There was no one waiting on the stairs, but an unfamiliar face was vanishing into a small room further down the hallway. Behind him, Crow instantly fired off three shots from his handgun, stitching the plaster.

“Stop!” Wallace yelled. “He has Alicia in there.”

“Good call,” a man shouted through the wall. “You almost gave the boy a lobotomy.”

Wallace sucked in a deep breath and exhaled heavily.

“Alicia,” he called out. “Are you okay?”

Wallace heard a heart-wrenching sob, followed by his wife’s barely-controlled voice.

“Alex and I are okay.”

Wallace hesitated. “What about Fred?”

“The other man took him. I don’t know where he is.”

“I can tell you,” said the man. “You let me leave. I’ll tell you where.”

“He’s badly wound
—”

Alicia’s words were cut off by a howl of pain.

Reacting on pure instinct and adrenaline, Wallace rushed headlong down the hallway and kicked open the bathroom door. The shotgun was pressed hard against his shoulder, his eyes locked in on his target, but the stranger sat inside the bathtub with the barrel of his weapon sunk into the soft underside of Alicia’s chin.

Alex sat on the other side of his mother. His face was sickly pale and tears ran freely down his cheeks.

“Let them go,” said Wallace. His voice broke. “You can have anything you want. Just please let them go.”

The stranger sucked in a deep breath and his chest gurgled. The act of breathing caused him noticeable pain.

“You’re not supposed to be here.” The stranger laughed ruefully. “I had everything planned.

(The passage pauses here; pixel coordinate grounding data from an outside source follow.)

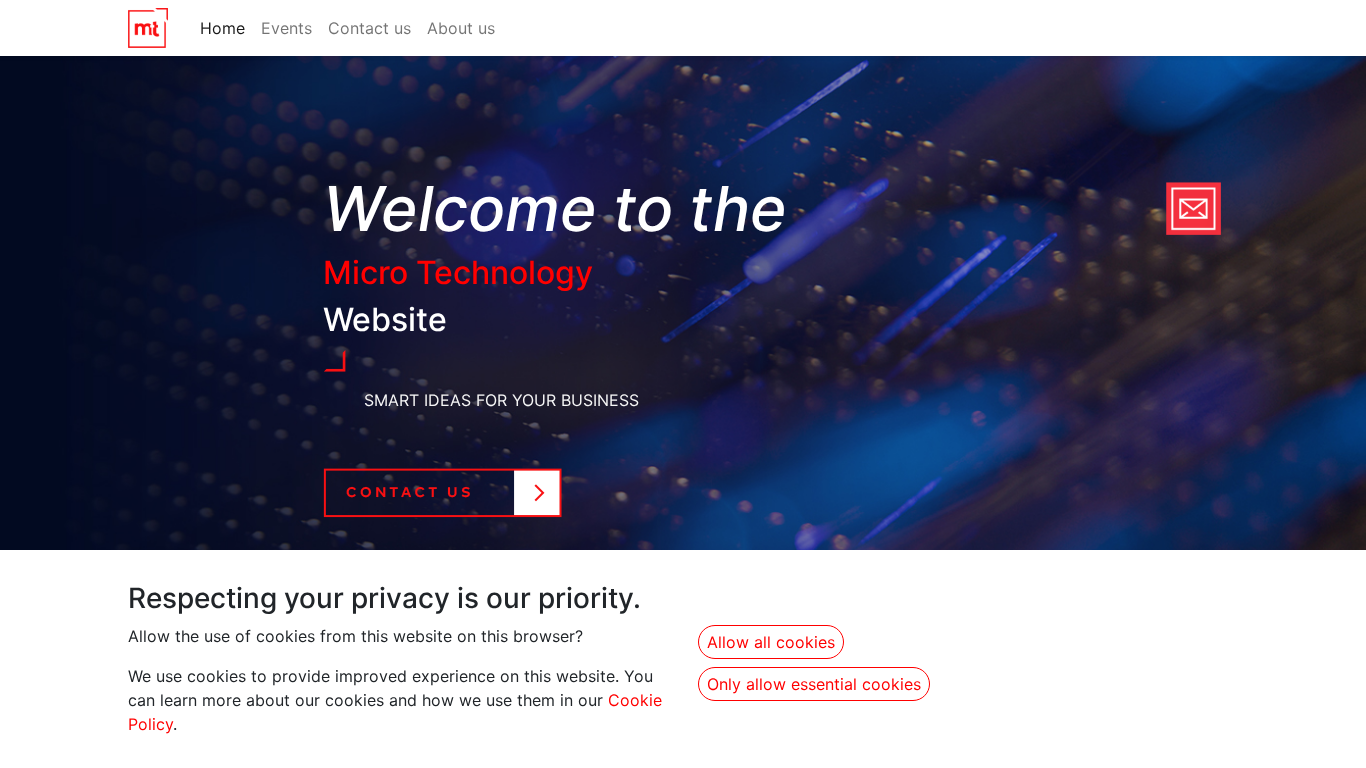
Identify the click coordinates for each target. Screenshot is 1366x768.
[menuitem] (222, 28)
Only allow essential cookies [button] (814, 684)
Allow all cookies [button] (771, 642)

It was perfect.” He paused and his tone lost any trace of humor. “But then you have a knack for ruining perfect, don’t you?”

Wallace blinked away a sudden arrival of tears at the sight of his wife and oldest child. So close and yet . . . The shotgun grew heavy in his hands until all he had left were words.

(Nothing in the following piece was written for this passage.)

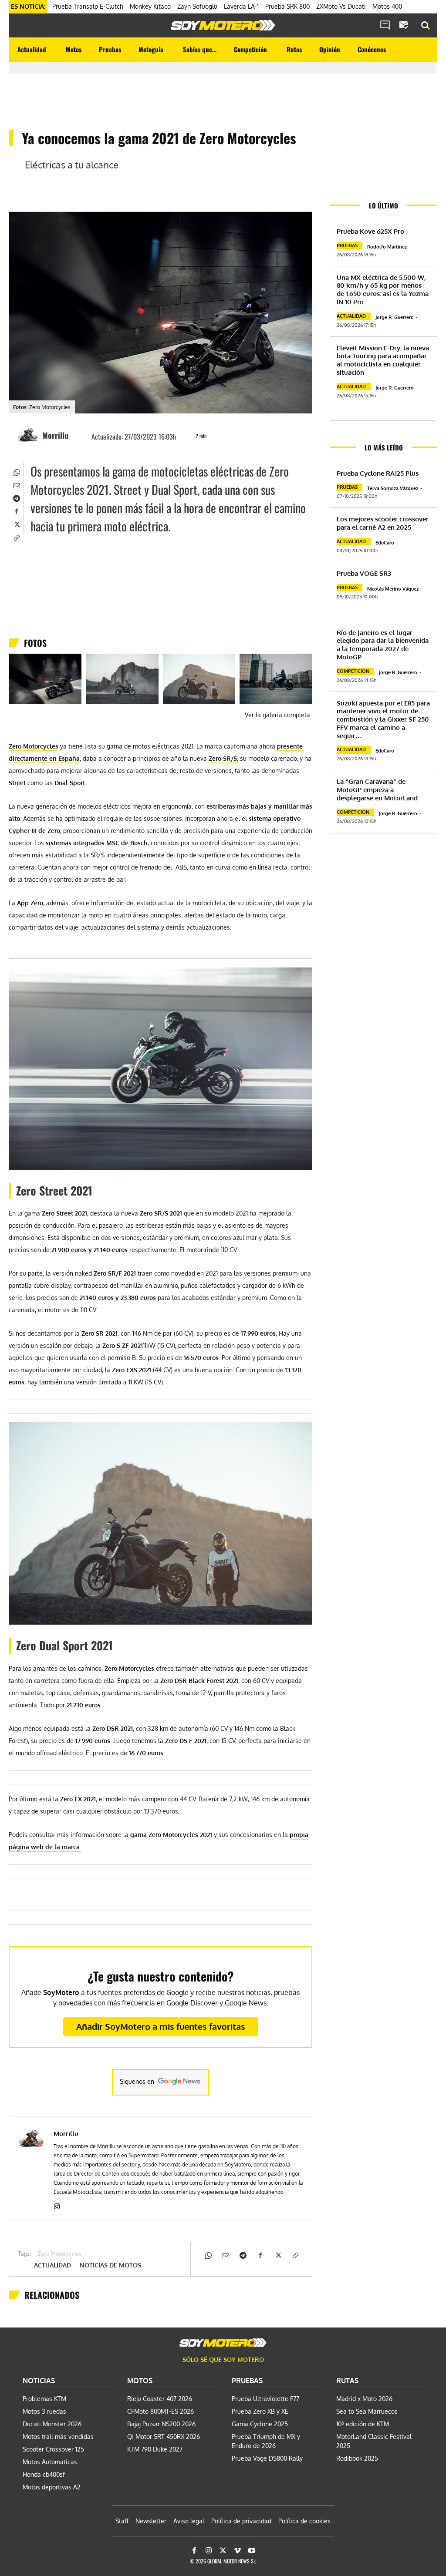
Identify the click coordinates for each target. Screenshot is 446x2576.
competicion (353, 671)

“You’re Gallagher, right?”

The man nodded and a defiant brightness returned to his eyes.

“I talked to your wife in the ambulance before we were taken to hospital,” Wallace continued. “She told me she had been running away. She was scared. So scared she thought she could outrun a bridge full of oncoming cars.” Wallace locked eyes with the man as though attempting to burn his way inside his brain. “If you loved her so much, why was she so scared?”

Gallagher swallowed and sneered. “I’m a bad man, I guess.” Sarcasm dripped like venom.

“You chased her,” continued Wallace. “Sent her driving in front of a bus and off a bridge. Your child was in the back seat.”

Gallagher flinched. “I didn’t chase her. I was looking for her, I wanted to talk, to fix things. I didn’t know she was in Canada until
—” He hesitated.


Someone
was chasing her,” said Wallace. “She was terrified and driving like a madwoman to escape him. She told me.”

Gallagher’s face fell. “Bone,” he said. “Always too eager. He was the one who located her. He told me where she was, but by the time I got to the hospital, she was gone again.” His eyes went cold. “You were in the same hospital. You helped her disappear.”

Wallace swallowed. “What do I know about running away?”

“Yeah,” Gallagher said wearily. “A real fucking hero, huh?”

Wallace shook his head. “No. Just a man.”

Gallagher shook his head. “I could have made it right. If you hadn’t interfered. Hadn’t helped her vanish, I could have convinced her to come back. You ruined that.”

“Wallace didn’t even know,” said Alicia. Her wounded voice cut through the tension like a razor across skin. “He underwent four surgeries on his leg. They kept him doped up or asleep for the better part of a week.”

Both men turned to her.

“I helped Carly and Katie,” she said. “I saw them at the hospital when I was visiting Wallace. I wanted to meet the women who were so important that my husband foolishly risked his own life. They were both so frightened that it broke my heart. I pried. I listened. And then I finished the job that my husband started when he pulled them off that bridge. I helped them begin a new life.”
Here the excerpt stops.